Knock off the rust, get to the gym

Students can use university resources to create exercise plans that work for them

Students excited to hit the gym and get started on a New Year's resolution or a Spring Break figure need to pause before hitting the gym, Amanda Salyer-Funk, assistant director for Ball State University Recreation Services said.

"It's rather dangerous to assume you know what you're doing," she said.

Salyer-Funk and Recreation Services graduate assistant Alycia Dant are available to work with students to create a workout routine that suits them and is safe. Students can also take advantage of personal trainers or pair up with others who are more experienced in the gym, Salyer-Funk said.

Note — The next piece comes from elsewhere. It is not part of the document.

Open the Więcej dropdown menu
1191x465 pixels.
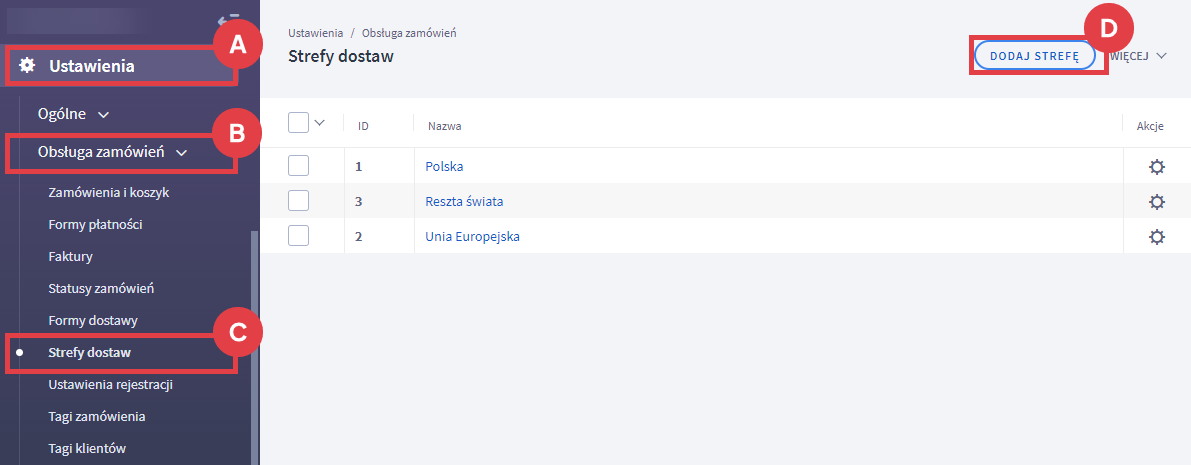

When creating a workout routine, there are several basic recommendations to follow, which are designated by the American College of Sports Medicine. People under the age of 65 should "do moderately intense cardio 30 minutes a day, five days a week; or do vigorously intense cardio 20 minutes a day, 3 days a week, and do eight to 10 strength-training exercises, eight to 12 repetitions of each exercise twice a week," according to Physical Activity and Public Health Guidlines, released by ACSM and the American Heart Association.

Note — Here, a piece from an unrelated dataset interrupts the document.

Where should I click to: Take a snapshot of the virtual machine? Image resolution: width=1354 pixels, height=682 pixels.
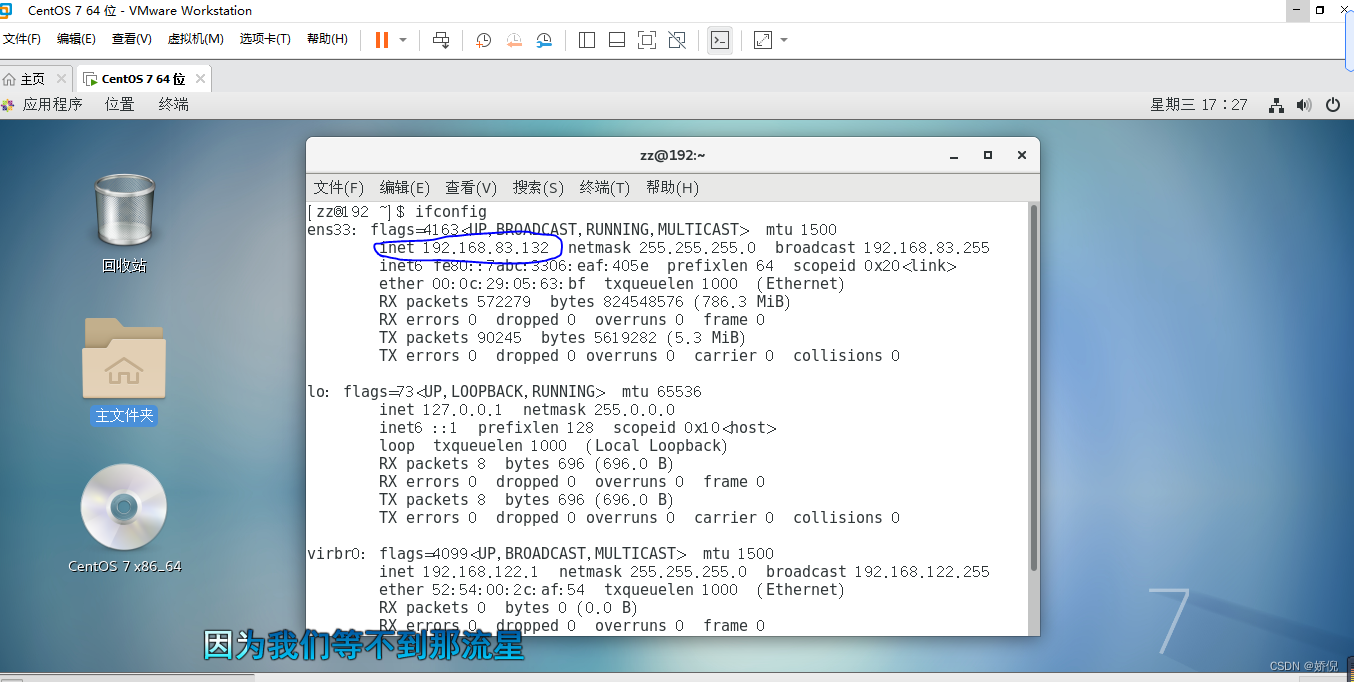tap(483, 40)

Students should remember, that any movement is better than no movement at all, Salyer-Funk said. Students need to create a consistent habit and then focus on the intensity of their exercise, she said.

Aside from going to the gym, students can enroll in Recreation Services' classes, which are leader-led in a controlled environment, Salyer-Funk said. Ball State offers instructional recreation classes that range from "Women on Weights" to pilates to swing dance lessons and cost between $35 and $85. The university also offers fitness programs for cycling, kick boxing and a range of other programs, which students can purchase passes for five to an unlimited number of sessions. The passes cost from $20 to $85. More information about these courses and specific prices are available online at bsu.edu/recreation.

Tips to stay fit on a college student's schedule

1. Set a schedule and stick to it. Find the time that works best for you. Set aside a time that is, and will continue to be, workout time.

2. Mix up your workouts. Do higher-intensity workouts two days a week, such as running, and briskly walk for 30 minutes two other days a week. This prevents boredom in workout routines.

3. Get out of the gym. Take a brisk walk around the neighborhood. Visit a local park and go for a run. You don't have to go to the gym to exercise.

4. Make it a group project. Go to the gym or out for a walk with a group of friends. By exercising with others, you'll be held accountable and can hold the others in your group accountable, as well.

5. Exercise in short bursts. Three 10-minute sessions throughout the day can be as helpful as one 30-minute session.